Copy of a blast email (lightly edited) I sent today to participants in the Clayville-Prairieland slow jam and tune learning circle that meets at Hickory Glen. I’m cross-posting it to my trad music blog, Hogfiddle; also here because I admire the ecumenical spirit and gentle humor of “Christmas in the Ashram.”

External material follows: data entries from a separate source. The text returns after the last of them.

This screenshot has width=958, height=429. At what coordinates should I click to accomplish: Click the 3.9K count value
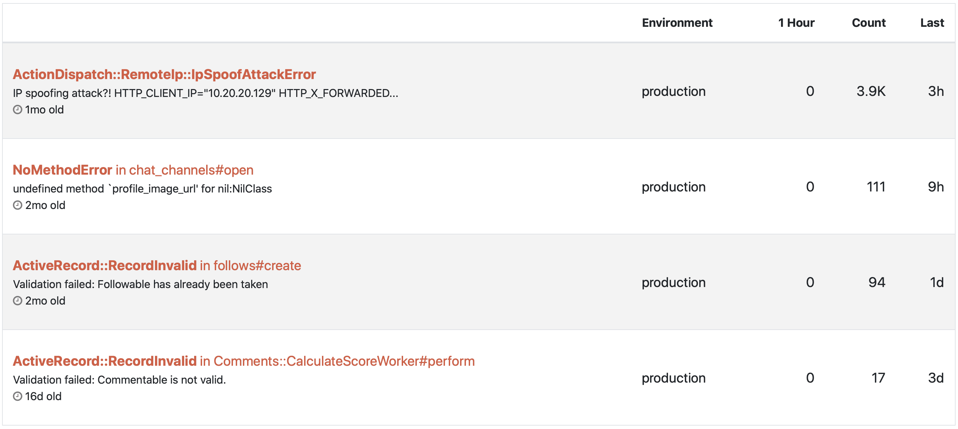tap(871, 91)
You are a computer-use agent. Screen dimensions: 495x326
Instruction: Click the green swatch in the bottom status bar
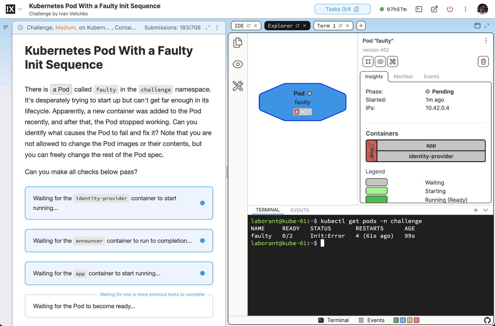396,320
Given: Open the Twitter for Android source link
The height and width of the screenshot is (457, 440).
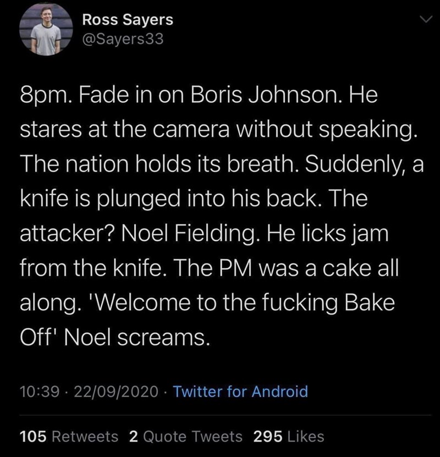Looking at the screenshot, I should tap(240, 392).
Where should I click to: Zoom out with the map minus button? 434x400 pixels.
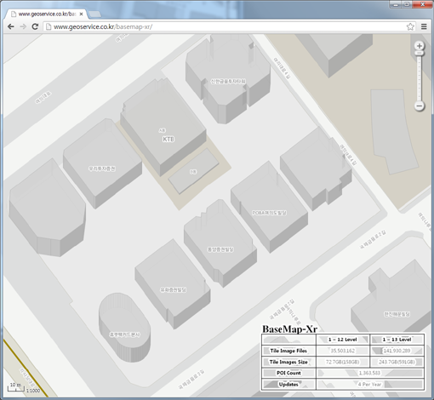(420, 106)
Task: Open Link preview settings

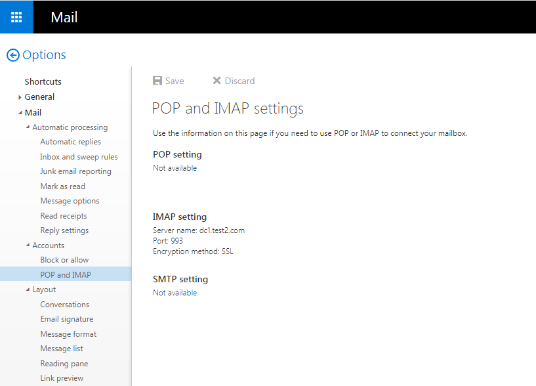Action: pyautogui.click(x=62, y=378)
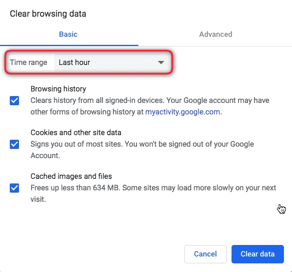The width and height of the screenshot is (292, 272).
Task: Switch to the Basic tab
Action: point(68,35)
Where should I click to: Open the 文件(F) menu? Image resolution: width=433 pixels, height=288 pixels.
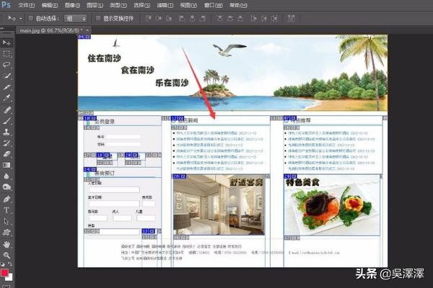point(26,5)
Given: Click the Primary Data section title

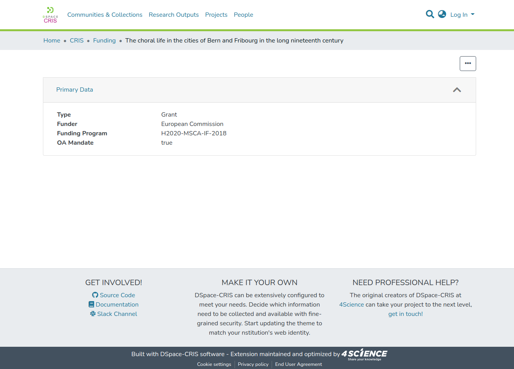Looking at the screenshot, I should (75, 90).
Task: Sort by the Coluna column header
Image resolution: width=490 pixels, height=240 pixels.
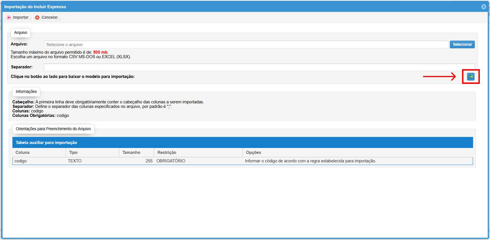Action: (23, 152)
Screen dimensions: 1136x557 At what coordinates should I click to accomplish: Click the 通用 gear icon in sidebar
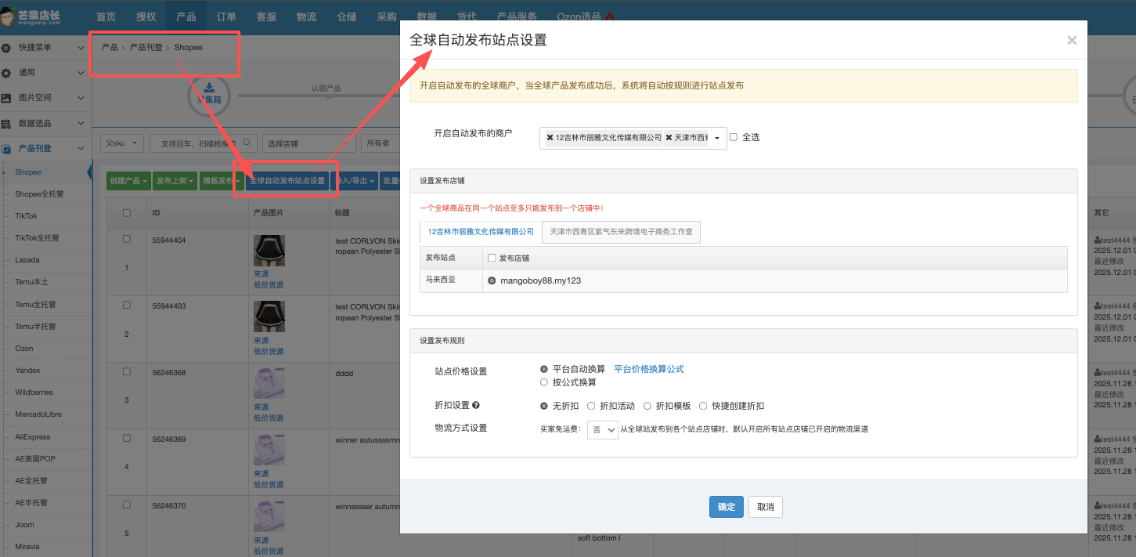point(7,73)
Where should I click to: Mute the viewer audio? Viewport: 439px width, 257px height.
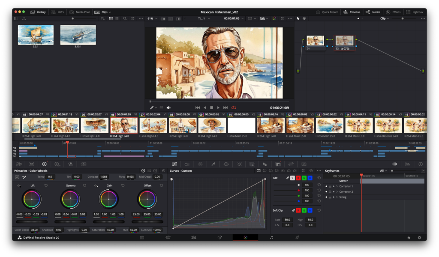coord(168,108)
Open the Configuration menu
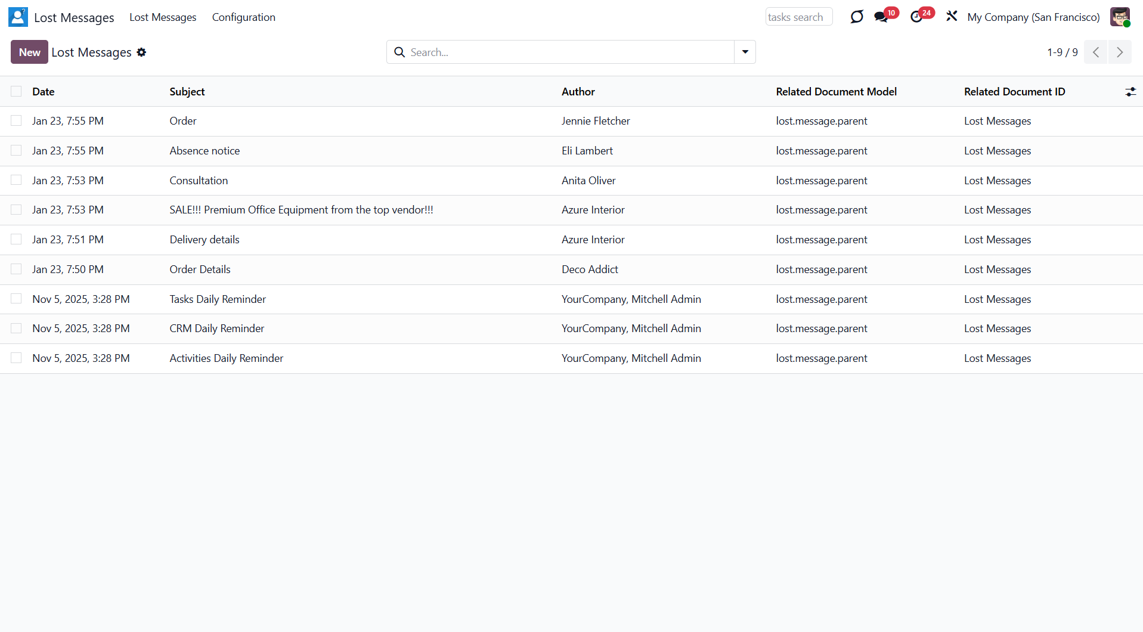 click(x=243, y=17)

At our last session we went around the circle and decided on a tentative playlist for our Christmas gathering Dec. 19 at Hickory Glen Apartments. We’ll come early that evening to play for the residents, and mix in the holiday numbers with our usual jam tunes like “Gray Cat in a Tennessee Stable” and “Eight Tiny Reindeer in my Headlights Tonight” (try it — it fits the meter of “Five Pounds of Possum”). All of which put me in mind of this song by singer-songwriter Chris Rosser of Asheville, N.C. It’s called “Christmas in the Ashram,” and you can see it performed here on YouTube:
[embedded at top of this post]
It’s about spiritual seekers from “California to Bombay / [who] travelled far to sing and pray” at an ashram in India, but get homesick around Christmastime. So they begin:
Singing Om Alleluia – Hare Hare Krishna
In Excelsis Deo – Rama Bolo Rama Bolo
Gloria Gloria – Govinda Gopala
Om Noel – Jay Siya Ram
You can get the tune from YouTube. No dulcimer tab available (for obvious reasons). More lyrics and background here on the indispensable Mudcat Cafe trad music discussion group at:
Namaste, y’all.
Oops! Don’t want to forget the playlist. Here it is:
- Silent Night
- Deck the Halls
- O Come All Ye Faithful
- Hark the Herald Angels Sing
- In the Bleak Midwinter
- Bring a Torch Jeanette, Isabella
- The Holly and the Ivy
- The First Noel
- What Child is This (Em — dulcimers capo at 1st fret)
- Good King Wenceslas
Our November sessions, all of them at Hickory Glen, will be Saturday, Nov. 2; Tuesday, Nov. 5 (which is also Guy Fawkes Day); and Thursday, Nov. 21 (a week before Thanksgiving). All at Hickory Glen.
— Pete
I loved that video. What a great sense of humor. We go to a small venue for acoustic music here called Roaring Brook Nature Center in Canton, Connecticut. We thrive on simple tunes and humor like that.